En 2016, une étude intitulée : Une analyse de droits humains genrée d'Ebola et de Zika : placer le genre dans les urgences sanitaires mondiales a révélé que :

"l'association de facteurs biologiques et socioculturels préexistants signifie que si l'état de santé des populations dans leur ensemble se détériore lors d'une crise humanitaire complexe, les femmes et les enfants sont particulièrement vulnérables. La violence domestique, ainsi que des schémas plus larges de violence de genre contre les femmes et les filles, ont été signalés dans des situations d'urgence humanitaire et de post-catastrophe. Les femmes et les filles déplacées courent un risque plus élevé d'être soumises à des mariages forcés, à la violence domestique et à un accès limité à des ressources telles que la nourriture. En outre, dans les situations d'urgence, il peut y avoir des difficultés d'accès aux contraceptifs, un manque d'accès aux soins obstétriques et une augmentation des taux de mortalité néo-natale. Dans des conditions où les femmes sont davantage exposées à la violence contre leur corps, il est impératif de donner la priorité aux procédures de protection des femmes ainsi qu'à la santé sexuelle et reproductive dans la planification des interventions d'urgence".

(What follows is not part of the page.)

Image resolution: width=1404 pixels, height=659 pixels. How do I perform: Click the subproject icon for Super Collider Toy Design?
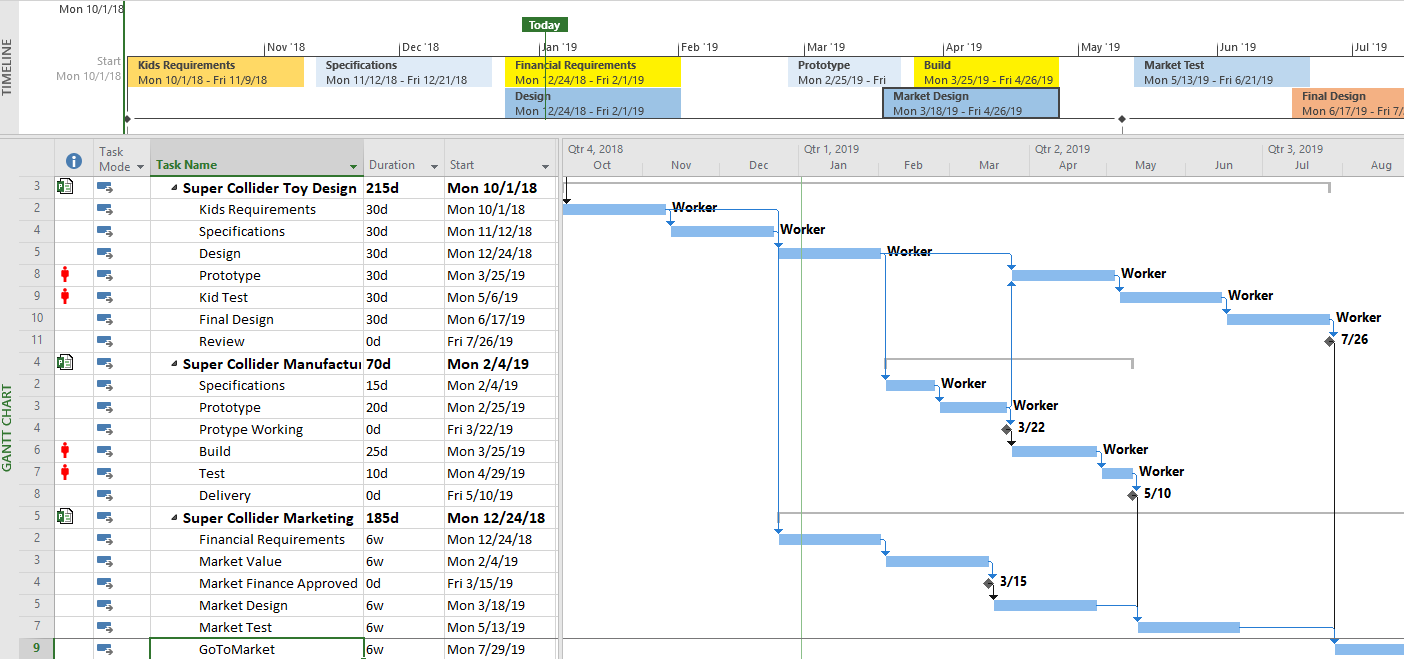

D'autre part, les rapports officiels de tous les pays montrent que plus d'hommes que de femmes meurent à cause du COVID-19. Il y a une explication biologique et genrée à cela : Les statistiques COVID-19 du Global Health 5050 indiquent que "le sexe (biologie) joue certainement un rôle. Les différences entre le système immunitaire des hommes et des femmes sont bien identifiées et contribuent aux réactions face aux maladies infectieuses. Cependant, les explications biologiques ne sont probablement qu'une des raisons expliquant les inégalités de résultats. Dans les six pays ayant fourni des données sur la mortalité due au COVID et recueillies selon le genre, il apparaît que les comportements en matière de santé, l'évolution des maladies et l'espérance de vie ont tendance à être plus mauvais pour les hommes que pour les femmes".

Malgré cela, la discrimination de genre et les rôles secondaires des femmes au sein du foyer, rendent leur accès aux services de santé plus difficile.

Dans le cadre de sa campagne mondiale, l'ISP proposera et développera des réponses formulées dans le but de réduire les inégalités à un stade précoce et de garantir la défense des droits humains dans des conditions d'égalité pour tous et toutes.